In 2003, it was the SARS epidemic. In 2012, it was the MERS outbreak. Less than a decade later, in 2020, it was the COVID-19 pandemic. With the continued proliferation of the coronavirus in mind, Imperial College London and Saudi Arabia's Community Jameel launched the Jameel Fund for Infectious Disease Research and Innovation, which will provide awards of up to $65,000 for projects looking to research, diagnose, and ultimately eliminate the coronavirus.
“The COVID-19 pandemic has brought into sharp relief the need to be able to respond quickly to infectious diseases to prevent their spread," Professor Alice Gast, President of Imperial College London, said. "This generous grant will create new opportunities for collaboration to protect future generations against this global threat, allowing us to move faster and go further.

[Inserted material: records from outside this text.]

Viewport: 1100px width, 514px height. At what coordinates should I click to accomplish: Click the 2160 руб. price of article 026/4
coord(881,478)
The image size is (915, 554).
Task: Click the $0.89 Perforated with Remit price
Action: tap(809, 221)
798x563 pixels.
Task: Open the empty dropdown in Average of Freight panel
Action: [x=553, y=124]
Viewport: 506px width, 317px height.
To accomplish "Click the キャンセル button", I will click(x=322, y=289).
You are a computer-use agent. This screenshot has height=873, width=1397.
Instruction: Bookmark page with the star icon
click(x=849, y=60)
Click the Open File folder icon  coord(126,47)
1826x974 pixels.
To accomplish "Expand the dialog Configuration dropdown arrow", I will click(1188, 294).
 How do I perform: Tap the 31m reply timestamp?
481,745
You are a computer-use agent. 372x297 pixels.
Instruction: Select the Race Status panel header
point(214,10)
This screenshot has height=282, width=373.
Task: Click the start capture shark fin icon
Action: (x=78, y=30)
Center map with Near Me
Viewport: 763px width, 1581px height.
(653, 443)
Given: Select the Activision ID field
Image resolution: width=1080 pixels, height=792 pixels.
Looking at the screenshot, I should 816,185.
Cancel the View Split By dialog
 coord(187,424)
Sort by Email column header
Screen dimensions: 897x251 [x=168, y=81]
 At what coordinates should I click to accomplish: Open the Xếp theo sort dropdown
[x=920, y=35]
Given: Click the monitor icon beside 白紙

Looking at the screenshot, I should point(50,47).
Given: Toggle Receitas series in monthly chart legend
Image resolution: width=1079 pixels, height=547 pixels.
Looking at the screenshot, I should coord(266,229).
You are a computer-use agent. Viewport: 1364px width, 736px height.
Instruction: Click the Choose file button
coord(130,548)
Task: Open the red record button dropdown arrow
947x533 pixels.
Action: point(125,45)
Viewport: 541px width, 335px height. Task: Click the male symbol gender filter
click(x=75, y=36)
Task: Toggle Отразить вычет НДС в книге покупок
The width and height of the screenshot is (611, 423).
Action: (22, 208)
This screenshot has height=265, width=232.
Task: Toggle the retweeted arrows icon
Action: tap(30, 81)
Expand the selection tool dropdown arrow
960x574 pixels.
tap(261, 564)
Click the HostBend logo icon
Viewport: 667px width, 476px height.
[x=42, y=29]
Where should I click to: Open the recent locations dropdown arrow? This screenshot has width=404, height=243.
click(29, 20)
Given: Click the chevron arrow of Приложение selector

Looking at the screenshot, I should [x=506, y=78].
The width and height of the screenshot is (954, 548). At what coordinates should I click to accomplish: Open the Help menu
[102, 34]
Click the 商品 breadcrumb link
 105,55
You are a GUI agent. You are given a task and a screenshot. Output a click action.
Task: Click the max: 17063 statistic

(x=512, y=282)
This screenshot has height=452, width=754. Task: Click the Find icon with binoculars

We are very grateful to Community Jameel for supporting this urgent work.”
With the recent launch of their first round of funding, the Jameel Fund will also support complementary research projects at King Abdulaziz University (KAU) in Jeddah to enhance cooperation between KAU and Imperial College London.
“By bridging between Imperial, a global leader in the COVID-19 response, and King Abdulaziz University, on the frontline of the MERS and COVID-19 outbreaks in Saudi Arabia, the Jameel Fund will enable international, peer-to-peer collaboration between two outstanding infectious disease research institutions,” said George Richards, Director of Community Jameel.
In 2020, Community Jameel and Imperial College founded the Community Jameel Imperial College COVID-19 Excellence Fund, which has funded a variety of projects that addressed different aspects of the COVID-19 pandemic, such as the preparation of PPE kits for healthcare workers and research into the effect of the virus on the propagation of neurological diseases.